STAMFORD — Alexander Kundin, Irene Goncharova and their three children consider themselves travelers before they are collectors.

Still, on the walls of their North Stamford home, just a few hundred feet from the Stamford Museum and Nature Center, there hangs a trove of collectibles: Hundreds of plates amassed from countries around the world. They populate cork boards that encirlce the room — a multicultural collage of novelty dishware.

The Kundins‘ collection of souvenir plates was numbered at 628 and awarded a Guinness Book of World Records certificate in 2012. Now, Alex speculated, the size of the collection has almost doubled and plans to reapply to Guinness with a record-breaking 1,111 plates are in order.

The Kundins’ middle son, Michael, 17, has begun touring the plates for educational purposes, giving presentations recently at the Waveny LifeCare Network and at Northeast Elementary School in Stamford. A backyard shed may become a museum of sorts, open to school groups and other interested parties free of charge, pending approval from the city.

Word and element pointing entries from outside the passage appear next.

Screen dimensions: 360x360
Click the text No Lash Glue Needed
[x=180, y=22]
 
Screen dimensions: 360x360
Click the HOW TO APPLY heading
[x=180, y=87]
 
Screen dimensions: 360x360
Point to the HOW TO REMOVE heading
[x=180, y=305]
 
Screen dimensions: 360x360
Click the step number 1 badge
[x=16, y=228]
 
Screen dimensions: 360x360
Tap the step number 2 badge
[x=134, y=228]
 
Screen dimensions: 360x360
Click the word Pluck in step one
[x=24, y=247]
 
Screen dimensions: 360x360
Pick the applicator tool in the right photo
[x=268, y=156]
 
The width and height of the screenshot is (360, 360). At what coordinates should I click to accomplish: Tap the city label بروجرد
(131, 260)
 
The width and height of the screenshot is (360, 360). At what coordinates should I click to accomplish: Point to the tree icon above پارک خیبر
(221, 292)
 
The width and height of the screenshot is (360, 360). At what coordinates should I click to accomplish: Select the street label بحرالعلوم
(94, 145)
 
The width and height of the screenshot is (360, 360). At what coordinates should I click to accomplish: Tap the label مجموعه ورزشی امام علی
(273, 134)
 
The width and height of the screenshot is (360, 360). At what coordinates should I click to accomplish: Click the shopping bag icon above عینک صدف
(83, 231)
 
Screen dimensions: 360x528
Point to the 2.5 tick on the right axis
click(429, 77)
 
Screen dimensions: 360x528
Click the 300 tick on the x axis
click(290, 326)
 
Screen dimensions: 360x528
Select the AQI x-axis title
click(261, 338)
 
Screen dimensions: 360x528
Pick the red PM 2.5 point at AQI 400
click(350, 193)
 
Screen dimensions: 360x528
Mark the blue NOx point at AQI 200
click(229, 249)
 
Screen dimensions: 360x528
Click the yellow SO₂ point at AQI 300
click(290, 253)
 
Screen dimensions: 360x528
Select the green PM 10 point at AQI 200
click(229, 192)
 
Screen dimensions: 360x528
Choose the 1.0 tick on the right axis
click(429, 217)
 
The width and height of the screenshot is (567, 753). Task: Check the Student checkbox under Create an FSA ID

Alex and Irene grew up in the Soviet Union at a time when travel outside of the country was mostly prohibited. It wasn’t until two years before the dissolution of the Soviet Union that the boarders opened enough for Alex to make a trip Prague with a Christian organization he was affiliated with at the time.

“Even if it was legal to travel, the thing is, in the country there was no way to change money. So yeah, you can travel, but you cannot convert your rubles for dollars, or Deutschmarks or whatever,” Alexander said.

At the end of his trip to Prague, just before boarding a train back to the Soviet Union, Alex stopped into a gift shop to spend his remaining 10 Czech korunas. He asked the cashier at the gift shop what he could buy with the money and was pointed in the direction of the decorative plates. He bought two: One, a gift for his parents, the other, the first in what has become a collection of more than 1,000 plates.

Around the end of the Cold War, Alexander and Irene were married, had kids, and began traveling more regularly, both for business and for pleasure, adding plates to their collection at every stop and developing a criteria for their collection.

“When you say to people, ‘It’s a collection of plates,’ it does not give you any information, what it’s all about or what the plates look like. We have our own requirements for ourselves, what we take, what we don’t,” Irene said.

“The name of the place should be written on the plate,” Alex continued. Or, he said, the landmark depicted should be so unique — the Eiffel Tower, the Empire State Building, the Great Wall of China — so as to clearly identify the plate’s country of origin. “The picture of the Taj Mahal, for example, is so unique that even if it is not written, you can say, ‘This is the Taj Mahal,’” Alex said.

The ideal plate for the Kundins purposes has the name of the city written and pictures of four or five of its major attractions. Irene gave the example of a Parisian plate hanging on the wall of the living room depicts the Eiffel Tower prominently in the foreground, with images of Notre Dame, the Moulin Rouge, the Arc de Triomphe and the Sacre Coeur surrounding — a fine example of souvenir platesmanship in her eyes.

Irene estimated that 90 percent of the plates are made of porcelain, though other materials turn up occasionally. One especially sinister looking plate in red and black was made of volcanic ash from Mount Vesuvius and depicts the peak spewing fire ominously over Pompeii. A hand-carved wooden plate bearing the name “Myanmar” was commissioned by Alex from a roadside plate-maker while on a business trip to the Southeast Asian country.

At this point, the Kundins collection includes plates from 120 countries worldwide, 54 of 55 European countries and all 50 of the United States. And although their collection continues to grow, Alex, Irene and Michael made it clear that they prioritize experiencing cultures over bolstering their collection.

“Collecting plates is never a mission. We’re more after the adventure of traveling,” Irene said.